Hey all, I want to apply to some of the big IR programs (SAIS, Tufts, Georgetown, etc.), but I have some reservations on whether I will be considered seriously (more on that in a second)

GPA: 3.8 from an Ivy

Major: Neuroscience

GRE: 168 Quant 168 Verbal

Experience in IR: Lacking (Was Pre-med for most of my college career)

Foreign Experience: Served for a year in the Israeli army after my junior year of college before injuries cut it short and I returned to school - I am fluent in Hebrew. Also lived in Israel for a year between high school and college

I'm interested in Middle Eastern Studies and Conflict resolution (the Israeli-Palestinian conflict is a major focal point).

Yet I took at most 2 classes that could be considered IR-related at school - Am I in big trouble?

(Also, was succesful in my former pre-med career. I was the fifth co-author of a paper in a major research journal and did a service-learning program in South Africa for 6 weeks).

Thanks!

Link to comment
Share on other sites

ir school normally does not care your previous coursework on IR, so don't worry about this.

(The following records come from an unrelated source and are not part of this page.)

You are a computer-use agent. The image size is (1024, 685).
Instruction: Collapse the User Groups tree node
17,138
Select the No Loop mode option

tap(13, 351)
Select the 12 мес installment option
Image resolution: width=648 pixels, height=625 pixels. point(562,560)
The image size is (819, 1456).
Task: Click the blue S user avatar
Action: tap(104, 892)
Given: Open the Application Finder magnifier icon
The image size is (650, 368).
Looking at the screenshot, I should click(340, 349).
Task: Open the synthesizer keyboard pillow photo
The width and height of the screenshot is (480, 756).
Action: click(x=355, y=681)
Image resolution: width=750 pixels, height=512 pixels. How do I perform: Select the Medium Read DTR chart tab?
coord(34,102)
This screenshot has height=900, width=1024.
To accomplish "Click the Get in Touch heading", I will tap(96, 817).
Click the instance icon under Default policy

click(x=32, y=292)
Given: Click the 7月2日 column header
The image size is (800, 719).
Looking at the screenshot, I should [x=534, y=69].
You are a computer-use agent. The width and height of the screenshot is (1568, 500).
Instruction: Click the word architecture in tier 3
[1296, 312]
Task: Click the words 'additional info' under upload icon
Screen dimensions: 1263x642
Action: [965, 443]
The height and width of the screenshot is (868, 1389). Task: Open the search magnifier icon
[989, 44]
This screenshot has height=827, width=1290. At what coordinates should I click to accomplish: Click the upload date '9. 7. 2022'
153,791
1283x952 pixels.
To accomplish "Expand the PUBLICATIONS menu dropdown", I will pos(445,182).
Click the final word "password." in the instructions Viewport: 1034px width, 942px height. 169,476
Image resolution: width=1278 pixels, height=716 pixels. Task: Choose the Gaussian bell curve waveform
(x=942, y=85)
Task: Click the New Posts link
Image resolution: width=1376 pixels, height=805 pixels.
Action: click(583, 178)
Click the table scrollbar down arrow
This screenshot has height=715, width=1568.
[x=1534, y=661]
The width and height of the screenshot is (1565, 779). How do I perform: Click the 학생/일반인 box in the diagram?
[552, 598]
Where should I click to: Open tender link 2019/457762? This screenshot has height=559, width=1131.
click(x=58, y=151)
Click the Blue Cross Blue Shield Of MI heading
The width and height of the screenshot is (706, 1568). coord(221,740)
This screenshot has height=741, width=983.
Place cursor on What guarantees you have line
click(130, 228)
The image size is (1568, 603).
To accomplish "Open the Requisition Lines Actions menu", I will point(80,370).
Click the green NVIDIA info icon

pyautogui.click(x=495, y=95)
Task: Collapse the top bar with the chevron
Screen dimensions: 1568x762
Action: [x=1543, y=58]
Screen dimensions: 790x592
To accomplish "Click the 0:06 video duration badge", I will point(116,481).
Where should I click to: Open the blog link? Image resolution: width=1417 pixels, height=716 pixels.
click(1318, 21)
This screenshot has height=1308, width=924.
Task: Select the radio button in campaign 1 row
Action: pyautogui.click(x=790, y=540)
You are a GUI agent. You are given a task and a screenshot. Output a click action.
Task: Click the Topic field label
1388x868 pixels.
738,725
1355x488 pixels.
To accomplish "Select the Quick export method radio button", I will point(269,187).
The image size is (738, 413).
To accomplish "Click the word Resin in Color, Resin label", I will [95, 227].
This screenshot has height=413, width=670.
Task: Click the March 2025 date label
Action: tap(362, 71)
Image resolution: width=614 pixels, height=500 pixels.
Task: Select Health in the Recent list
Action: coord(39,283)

given your experience, i think you totally have a chance to get in Georgetown SFS, their middle eastern studies is quite good.

im a current SAIS student, but i don't recommend you study ME at SAIS if you got the chance to go SFS.

Link to comment
Share on other sites

Your numbers and general credentials are (obviously) fine. However, IR degrees and most similar policy-related degrees are professional in nature. This indicates that you need to express your grasp of the field -- and your immediate academic goals as well as future career goals -- in your application package. Without a fair amount of coursework or work experience, it can be difficult.

What are you able to draw on? Your life experience in Israel is certainly a starting point in a more broad sense, but what's your plan on relating that to why you need an IR degree from these prestigious schools and how you're going you use it?

You say your focus is the Israeli-Palestinian conflict, and you've witnessed it first hand. That's how you can frame your entry into this process. However, you also need to approach the academic aspect: what classes do you consider as fundamental? What skills do you need to gain in order to serve your professional ambitions? If you cannot articulate these in your personal statements, the admissions committee will doubt your purpose and path in the program. Above all, it's not enough to be smart and accomplished. The top-tier programs don't lack a ton of applications from self-selected smart people who have experience, so you need to prove that you'll be academically capable (and self-directed) and a good representative of the school when you finish and hit the job market.

Link to comment
Share on other sites

ir school normally does not care your previous coursework on IR, so don't worry about this.

given your experience, i think you totally have a chance to get in Georgetown SFS, their middle eastern studies is quite good.

im a current SAIS student, but i don't recommend you study ME at SAIS if you got the chance to go SFS.

Thanks for the reply - What specifically do you know about the two middle eastern studies programs that causes you to prefer SFS?

Link to comment
Share on other sites

Your numbers and general credentials are (obviously) fine. However, IR degrees and most similar policy-related degrees are professional in nature. This indicates that you need to express your grasp of the field -- and your immediate academic goals as well as future career goals -- in your application package. Without a fair amount of coursework or work experience, it can be difficult.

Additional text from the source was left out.